Expression Of Bovine Interleukin-2 Gene In Pichia Pastoris

Interleukin-2 (IL-2) is a cytokine secreted by activated T lymphocytes and has an important role in a number of in vivo immune responses. The important function of IL2 is to induce T cell proliferation and differentiation and to promote helper T cells and NK cells to product cytokines. Therefore, recombinant BoIL2 is desirable as immunoadjuvant and immunotherapy agent. In this study, recombinant BoIL2 was expressed successfully in Pichia pastoris.The methylotrophic yeast Pichia pastoris has been developed as an efficient expression system for foreign proteins. It can grow on methanol as a sole carbon and energy source. As a eukaryotic expression system. Pichia pastoris has many advantages over prokaryotes and other higher eukaryotes. It is as easy to manipulate and culture as prokaryotes and is able to process posttranslational modifications as other higher eukaryotes.In this study, the BoIL2 gene cDNA was cloned into the Pichia pastoris expression vector of pPICZB, which is under the control of the alcohol oxidase promoter AOX1. The linearnized recombinant plasmid of pPICZB-BoIL2, digested by Sac I , was transformed into X-33 strains by electroporation.
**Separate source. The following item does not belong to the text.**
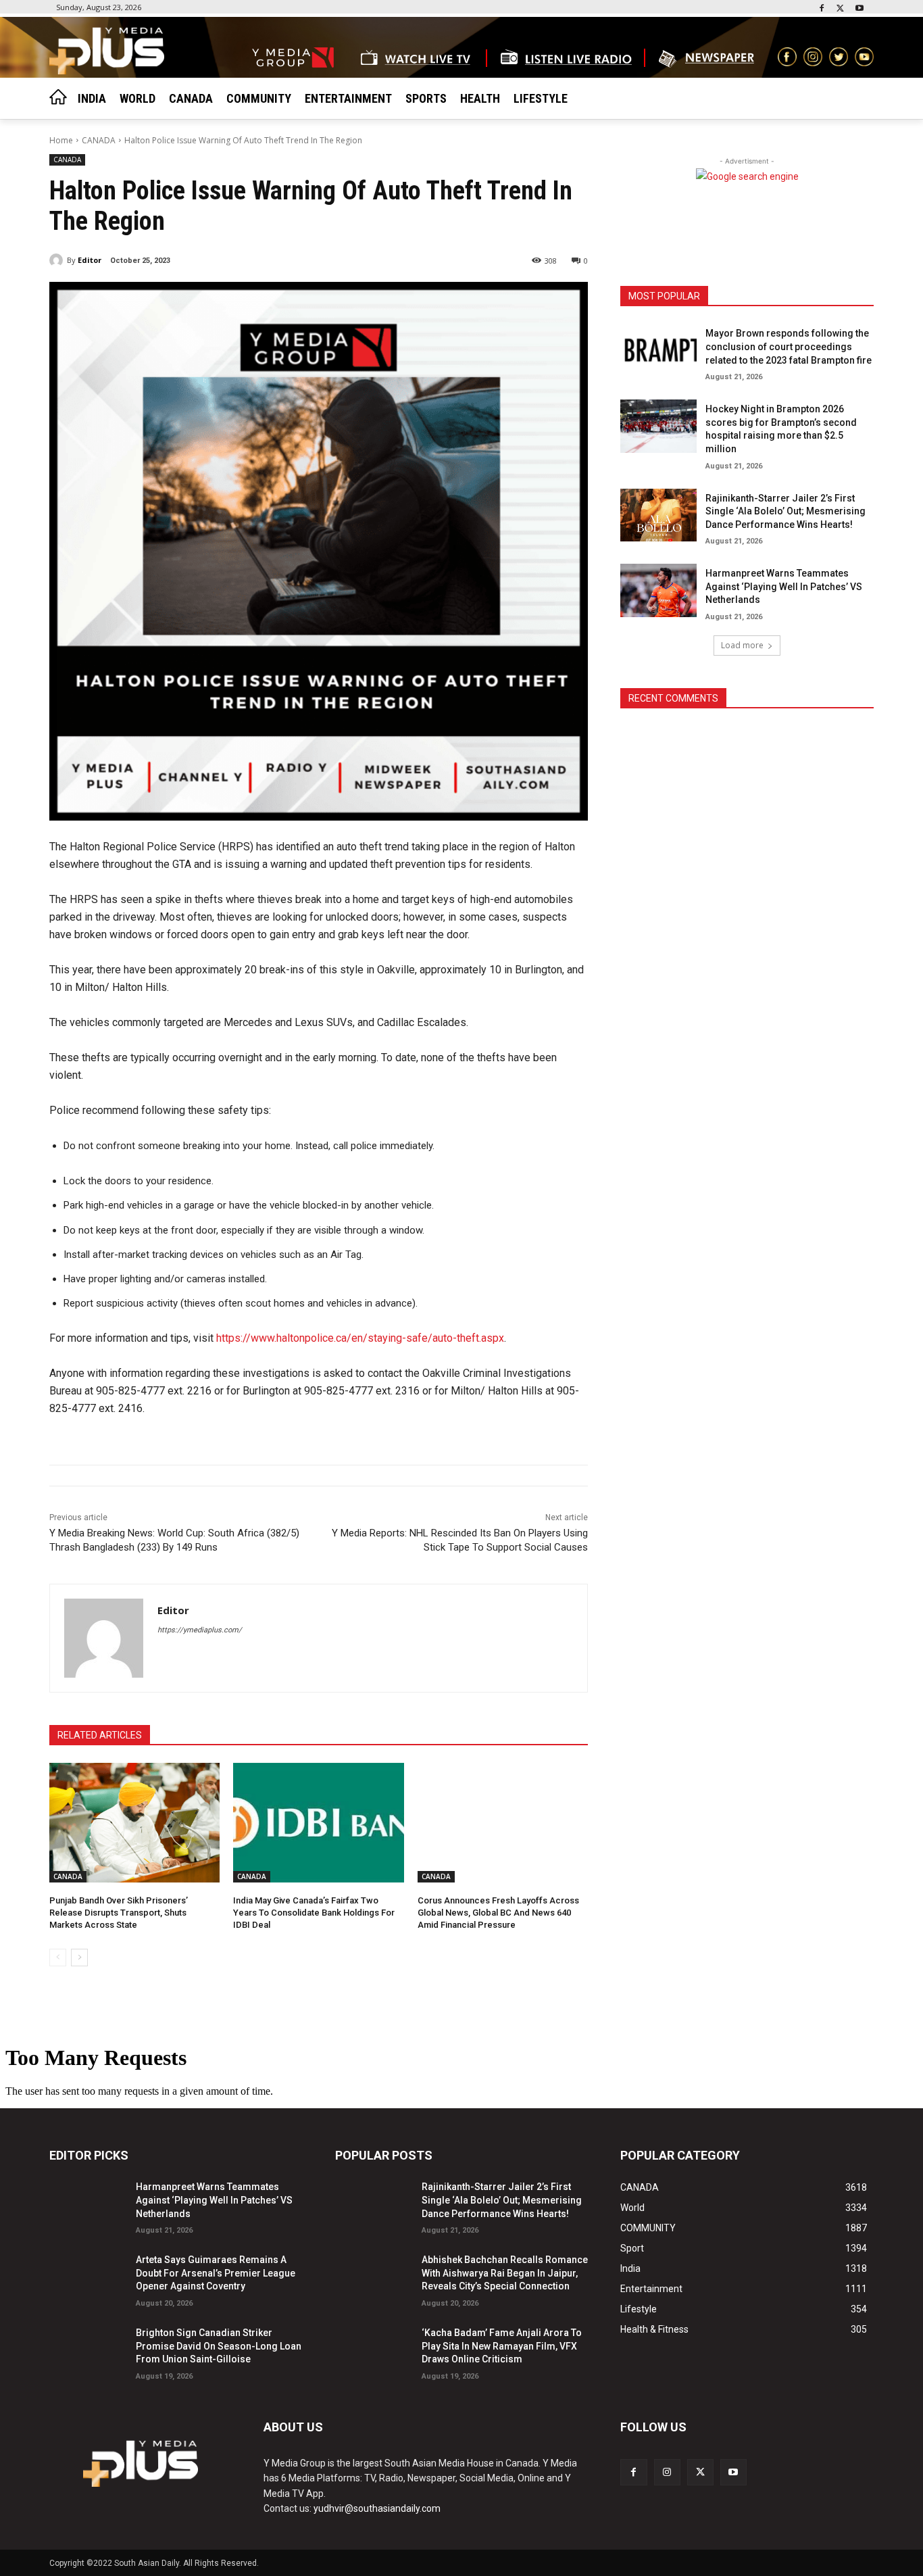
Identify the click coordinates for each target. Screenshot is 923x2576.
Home (61, 140)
The multi-copy insert transformants were screened by Zeocin-resistance screening and induced by 1% methanol .The intracellular soluble expression products were detected by SDS-PAGE analysis and western blotting analysis. Purified recombinant BoIL2 protein with His-Tag was obtained by metal-chelating affinity chromatography (MCAC). Assay with murine CTLL-2 cells showed that the recombinant BoIL2 exhibited the biological activity to induce T cell proliferation.